[START DATA PROVIDED]
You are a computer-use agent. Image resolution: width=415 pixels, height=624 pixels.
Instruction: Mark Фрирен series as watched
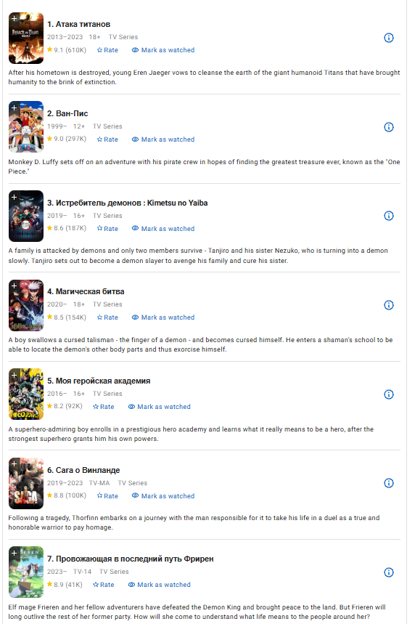click(159, 585)
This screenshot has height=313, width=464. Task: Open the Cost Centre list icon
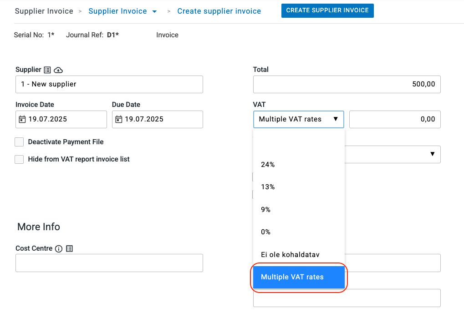pos(69,249)
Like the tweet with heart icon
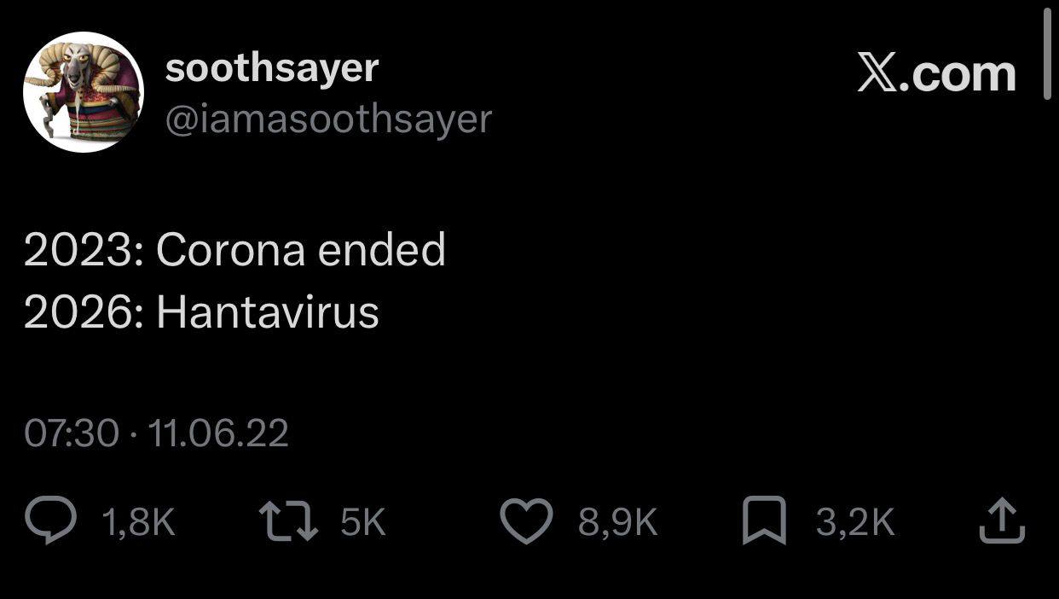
[END DATA PROVIDED]
Rewrite all the entries above with every "icon" changed to "button" and nothing else altered. Leave the pictures out.

» REPLY:
You are a computer-use agent. Image resolution: width=415 pixels, height=624 pixels.
Instruction: Mark Фрирен series as watched
click(159, 585)
This screenshot has height=313, width=464. Task: Open the Cost Centre list button
pos(69,249)
Like the tweet with heart button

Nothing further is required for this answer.